Jonathan:         [00:19:30] What happened to Alfred was extraordinary because it takes a lot for a government to go after someone who is nationally prominent and attention is paid. But it is relatively easy for repressive forces to go after local community defenders who don't have have a broad network and who it's not easy for information to get out. And the waters are always muddied by community factionalism or [00:20:00] by charges against them that they've somehow broken a law against unauthorized protest or something like that.

                        So Alfred's work to bring to light what is happening at the community level and put tools in the hands of community defenders so that they can organize, network, communicate and find alliances is I think absolutely the number one priority for anyone who's serious about community protection in west Africa.

Vanessa:           Climate change [00:20:30] is only exacerbating the problems those in Liberia are facing. And Alfred believes if the illegal logging and palm oil production continue, then the situation will get even worse. And the divisions, wider.

Alfred:              We're facing the climate crisis. Who is at the frontline? Who is at the frontline? It's [00:21:00] the fellows. Every single day they facing reprisals and attack. And what are the rest of the world doing? Nothing to protect them. So it's time for the world to speak up.

Vanessa:           But for those still standing up against those trying to take their land from them, the fight is far from over. And the intimidation and threats remain real, as Silas [00:21:30] Siakor is only too aware.

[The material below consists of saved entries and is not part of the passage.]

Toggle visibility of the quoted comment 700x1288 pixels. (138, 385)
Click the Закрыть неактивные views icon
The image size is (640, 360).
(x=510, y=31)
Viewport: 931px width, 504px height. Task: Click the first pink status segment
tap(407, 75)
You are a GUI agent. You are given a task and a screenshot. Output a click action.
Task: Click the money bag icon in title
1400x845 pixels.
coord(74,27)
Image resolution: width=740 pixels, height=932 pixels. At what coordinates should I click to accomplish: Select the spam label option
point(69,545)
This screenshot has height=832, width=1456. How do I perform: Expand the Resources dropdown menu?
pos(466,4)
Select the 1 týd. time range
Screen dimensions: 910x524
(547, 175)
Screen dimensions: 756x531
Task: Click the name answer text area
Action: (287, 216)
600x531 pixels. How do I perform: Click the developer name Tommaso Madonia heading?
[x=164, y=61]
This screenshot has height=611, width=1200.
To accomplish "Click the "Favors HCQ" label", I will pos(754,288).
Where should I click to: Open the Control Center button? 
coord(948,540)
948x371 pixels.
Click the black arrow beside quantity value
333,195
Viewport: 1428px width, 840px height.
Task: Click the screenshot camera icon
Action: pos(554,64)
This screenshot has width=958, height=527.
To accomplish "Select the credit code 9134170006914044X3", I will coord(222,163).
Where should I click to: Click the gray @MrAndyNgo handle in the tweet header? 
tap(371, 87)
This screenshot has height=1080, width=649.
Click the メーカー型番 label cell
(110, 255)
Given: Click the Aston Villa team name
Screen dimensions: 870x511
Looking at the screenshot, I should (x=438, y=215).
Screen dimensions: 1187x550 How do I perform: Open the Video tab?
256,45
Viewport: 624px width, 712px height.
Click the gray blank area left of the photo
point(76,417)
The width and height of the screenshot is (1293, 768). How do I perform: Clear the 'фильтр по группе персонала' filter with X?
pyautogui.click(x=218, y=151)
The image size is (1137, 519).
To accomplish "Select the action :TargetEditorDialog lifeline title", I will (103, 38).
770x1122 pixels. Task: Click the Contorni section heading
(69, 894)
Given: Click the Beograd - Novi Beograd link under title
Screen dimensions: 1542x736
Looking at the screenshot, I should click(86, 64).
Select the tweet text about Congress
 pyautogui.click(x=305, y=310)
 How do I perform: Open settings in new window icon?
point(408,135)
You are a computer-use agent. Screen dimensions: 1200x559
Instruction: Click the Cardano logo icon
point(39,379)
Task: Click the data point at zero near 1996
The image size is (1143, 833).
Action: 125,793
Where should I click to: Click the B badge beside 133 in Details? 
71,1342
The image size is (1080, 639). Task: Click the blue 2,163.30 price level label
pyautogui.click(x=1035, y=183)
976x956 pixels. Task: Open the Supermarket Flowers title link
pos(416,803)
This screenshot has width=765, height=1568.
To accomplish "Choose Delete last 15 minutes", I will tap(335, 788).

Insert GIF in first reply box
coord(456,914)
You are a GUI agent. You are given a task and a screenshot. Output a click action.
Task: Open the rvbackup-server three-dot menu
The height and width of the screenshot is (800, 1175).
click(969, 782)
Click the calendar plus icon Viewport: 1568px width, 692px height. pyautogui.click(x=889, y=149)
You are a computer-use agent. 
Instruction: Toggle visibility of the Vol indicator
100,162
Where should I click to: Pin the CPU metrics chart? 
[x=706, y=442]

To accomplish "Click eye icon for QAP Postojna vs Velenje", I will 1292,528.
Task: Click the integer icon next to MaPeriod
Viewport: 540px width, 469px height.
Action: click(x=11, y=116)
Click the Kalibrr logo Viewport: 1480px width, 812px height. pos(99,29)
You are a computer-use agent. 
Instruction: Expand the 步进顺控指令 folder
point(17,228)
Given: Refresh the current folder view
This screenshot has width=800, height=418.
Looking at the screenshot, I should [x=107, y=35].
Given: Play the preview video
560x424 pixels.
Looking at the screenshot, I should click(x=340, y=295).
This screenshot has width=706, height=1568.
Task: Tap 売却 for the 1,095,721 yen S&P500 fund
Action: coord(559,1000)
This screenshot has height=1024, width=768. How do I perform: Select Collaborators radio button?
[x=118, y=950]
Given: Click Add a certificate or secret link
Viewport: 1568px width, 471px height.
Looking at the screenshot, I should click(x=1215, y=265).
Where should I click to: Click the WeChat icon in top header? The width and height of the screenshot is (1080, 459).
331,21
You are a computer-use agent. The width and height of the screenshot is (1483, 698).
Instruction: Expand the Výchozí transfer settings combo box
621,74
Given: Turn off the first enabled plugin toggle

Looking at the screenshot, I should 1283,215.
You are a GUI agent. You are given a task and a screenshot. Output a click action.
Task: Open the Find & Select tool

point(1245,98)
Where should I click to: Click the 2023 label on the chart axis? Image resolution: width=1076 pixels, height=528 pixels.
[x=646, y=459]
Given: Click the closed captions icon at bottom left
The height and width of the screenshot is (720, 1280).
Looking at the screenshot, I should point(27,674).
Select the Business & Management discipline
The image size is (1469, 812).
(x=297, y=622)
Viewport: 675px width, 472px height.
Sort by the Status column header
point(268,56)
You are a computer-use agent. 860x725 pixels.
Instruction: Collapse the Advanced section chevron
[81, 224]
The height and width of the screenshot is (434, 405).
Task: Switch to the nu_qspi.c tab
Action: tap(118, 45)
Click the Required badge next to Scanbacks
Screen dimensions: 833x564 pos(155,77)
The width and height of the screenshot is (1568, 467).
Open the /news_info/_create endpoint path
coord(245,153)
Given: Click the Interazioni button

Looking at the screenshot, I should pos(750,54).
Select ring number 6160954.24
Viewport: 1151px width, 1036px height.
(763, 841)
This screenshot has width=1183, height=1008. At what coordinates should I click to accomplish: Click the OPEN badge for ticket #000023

Silas:                The way I would describe it would be much more sensitive and careful about how you carry yourself. So you are a bit more aware of your surroundings. When you move around you try to be a more aware about happenings around yourself. You don't allow yourself to become totally oblivious of what's happening around you.

Vanessa:           It's a war that Alfred Brownell is determined [00:22:00] to keep fighting.

Alfred:              I'm a soldier of the Ives. I don't know how I'm going to stop fighting. I can't stop fighting.

Vanessa:           This has been Defenders of the Earth. It is a Whistledown and Global Witness Production.